- PROBLEMS:
1 - Name every country that the article on PERM and labor certification lists as having current EB-3 backlogs for people born there.
2 - Extend the article on PERM, RIR and traditional labor certification by writing what follows its final sentence.

- SELECTED EXCERPT:

"""

LEGAL AND ILLEGAL ALIENS - PERM, RIR, TRADITIONAL OR NO LABOR CERTIFICATION PROCESSING? (Part II) *

By Alan Lee, Esq.

(Part II)

The first part of the article discussed the differences between the proposed and final rules of the Department of Labor affecting the new Program Electronic Review Management (PERM) program which will come into effect on March 28, 2005. We partly answered the question of whether to wait and file under the PERM program or to file under the present traditional or reduction in recruitment (RIR) labor certification procedures. This portion will explore the interplay of labor certification applications with immigrant visa quotas and point out why even illegal aliens who cannot possibly immigrate under present immigration laws may wish to consider filing for labor certifications anyway.

One would suppose that a PERM application is always the answer if the prime concern of the organization and alien is speed. However, it must be remembered that the labor certification is only part of an immigration case. In order to be approved for immigration, the priority date (date of filing with the SWA or Department of Labor (PERM cases)) must be current under the Department of State's visa bulletin. Currently there are backlogs with individuals applying under the employment third category (EB-3) for China, India and Philippines born. (The EB-3 category is available for positions requiring either 2 years of working experience or a bachelor's degree).

From speaking with the Department of State (DOS), the quota situation for EB cases will improve as this fiscal year goes on, but will most likely worsen afterwards.

CHINA:
The DOS does not expect that EB-3 priority dates will become current for China or India born at any time soon. This appears to leave the probability that many individuals from these two countries with approved PERM certifications will not be able to immediately file concurrent applications for I-140/I-485 benefits in the EB-3 category. (An I-140 Immigration Petition for Alien Worker and I-485 Application to Register Permanent Residence or to Adjust Status, the next 2 steps in the process for individuals seeking to obtain permanent residence without leaving the country, can usually be filed together at the Regional Service Center Office of USCIS to expedite processing). We can also envision an increasing spike of cases beginning in May as more knowledge is accumulated about the PERM program, recruitment is done, and applications submitted to the Department of Labor. In this situation, individuals who have priority dates by May 2005 may ultimately benefit much more than persons filing afterwards. Given those parameters, workers from those 2 countries in the EB-3 category should strongly consider filing RIR labor certification applications at this time.

"""

- INFORMATION GIVEN:

"""

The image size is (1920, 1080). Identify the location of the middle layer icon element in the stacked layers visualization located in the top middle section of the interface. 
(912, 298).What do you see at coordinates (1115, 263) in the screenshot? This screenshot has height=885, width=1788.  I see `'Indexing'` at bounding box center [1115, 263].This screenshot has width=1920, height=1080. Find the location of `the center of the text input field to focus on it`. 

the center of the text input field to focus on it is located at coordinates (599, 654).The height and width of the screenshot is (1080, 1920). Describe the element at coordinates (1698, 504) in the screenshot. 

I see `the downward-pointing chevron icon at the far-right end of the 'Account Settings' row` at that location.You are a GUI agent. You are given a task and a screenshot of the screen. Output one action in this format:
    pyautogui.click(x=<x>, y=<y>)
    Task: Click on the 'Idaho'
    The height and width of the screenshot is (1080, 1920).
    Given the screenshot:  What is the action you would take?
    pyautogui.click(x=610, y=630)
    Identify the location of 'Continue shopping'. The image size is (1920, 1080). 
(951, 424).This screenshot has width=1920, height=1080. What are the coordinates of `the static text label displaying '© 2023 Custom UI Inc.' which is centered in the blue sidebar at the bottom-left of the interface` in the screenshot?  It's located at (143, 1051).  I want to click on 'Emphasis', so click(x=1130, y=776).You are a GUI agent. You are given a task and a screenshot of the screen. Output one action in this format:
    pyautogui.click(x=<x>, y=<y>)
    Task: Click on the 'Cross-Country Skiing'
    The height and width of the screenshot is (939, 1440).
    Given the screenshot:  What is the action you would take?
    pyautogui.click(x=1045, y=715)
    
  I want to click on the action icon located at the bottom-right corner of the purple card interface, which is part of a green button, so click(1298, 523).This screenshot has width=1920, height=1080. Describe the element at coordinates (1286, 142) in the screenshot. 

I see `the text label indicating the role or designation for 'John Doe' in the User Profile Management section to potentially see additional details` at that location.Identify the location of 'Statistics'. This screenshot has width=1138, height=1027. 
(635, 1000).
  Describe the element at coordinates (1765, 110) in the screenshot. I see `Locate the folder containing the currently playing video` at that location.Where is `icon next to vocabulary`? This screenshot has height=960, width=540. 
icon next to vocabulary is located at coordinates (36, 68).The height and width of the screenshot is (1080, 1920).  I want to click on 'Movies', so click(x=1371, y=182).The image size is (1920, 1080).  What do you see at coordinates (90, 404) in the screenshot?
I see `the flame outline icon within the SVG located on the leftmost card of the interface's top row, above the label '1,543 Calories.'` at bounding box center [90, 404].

"""

- FINAL ANSWERS:
1 - China, India, Philippines

2 -
OTHER COUNTRIES:
For countries not already backlogged, our guess is that there will be sufficient numbers to keep the EB category current in the near future, or if not, that the available pool numbers at the end of this fiscal year will bring worldwide EB preferences back to current in the first part of fiscal year 2006 (beginning October 2005). (Our reason for optimism in FY2005 and the beginning of FY2006 is that we do not believe that the U.S.C.I.S. will reach its stated goals and send as many EB adjustment of status cases to the DOS as it has projected). However, the projections for the rest of fiscal year 2006 are not good according to the State Department. In looking at the numbers provided by DOS (as per our conversation with DOS on 12/29/04), we envision that, given the worst figures by DOS as to the number of EB cases being held in the U.S.C.I.S. service centers, there will be need for at least 200,000 EB numbers for FY-2006. Given that the annual quota is only 140,000 + unused family based numbers, the worldwide date will also backlog. The only reason why it would not would be the USCIS service centers shifting their direction away from backlog reduction for adjustment of status cases, and stop their sending of excessive EB demand to the Department of State. Under the above scenario, persons from other countries may consider a quick filing of PERM applications so that concurrent filings of I-140/I-485 may be done by the end of this fiscal year, but they should be prepared to accept the fact that they may have to wait a period of time for their final adjudications if the quota backlogs after their I-485 applications have been submitted.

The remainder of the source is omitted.